More command-line options:

-i --input <filename>       Specify input file. Should contain one tree per line, in Newick format.
-o --output <filename>      Specify output file (default is infile.astrid). Will contain one output tree, in Newick format. The tree may have branch lengths, depending on the distance method used, but these are not meaningful
--cache <filename>          Output the distance matrix. This is useful if you want to run a different distance method.  

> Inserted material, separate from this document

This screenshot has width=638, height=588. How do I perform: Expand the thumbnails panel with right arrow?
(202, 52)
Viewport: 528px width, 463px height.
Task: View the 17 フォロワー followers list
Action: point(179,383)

[Distance method selection]
-u       Use UPGMA as distance method for tree estimation
-f       Use FastME with no local search as distance method for tree estimation
-n       Use FastME with NNIs for local search as distance method for tree estimation
-s       Use FastME with NNIs and SPRs for local search as distance method for tree estimation
--bionj          Use BioNJ* with as distance method for tree estimation (make sure PhyDstar.jar is in the same folder as the ASTRID executable)
--auto   [default] Automatically choose between --bionj and -s depending on if the distance matrix is missing taxa

[Multiple individuals]
-a --multind     [experimental] Specify mapping file for multiple-individual datasets. Can be in one of three formats, which will be auto-detected:

        Format 1:
                species1:indiv1,indiv2,indiv3
                species2:,indiv4,indiv5
                ...

        Format 2:
                species1 indiv1 indiv2 indiv3
                species2 indiv4 indiv5
                ...
        Format 3:
                indiv1 species1
                indiv2 species1
                indiv3 species1
                indiv4 species2
                indiv5 species2
                ...

Note that if you are trying to run BioNJ*, you need to build a different target. THIS IS NOT RECOMMENDED AND IS ONLY INCLUDED FOR HISTORICAL REASONS.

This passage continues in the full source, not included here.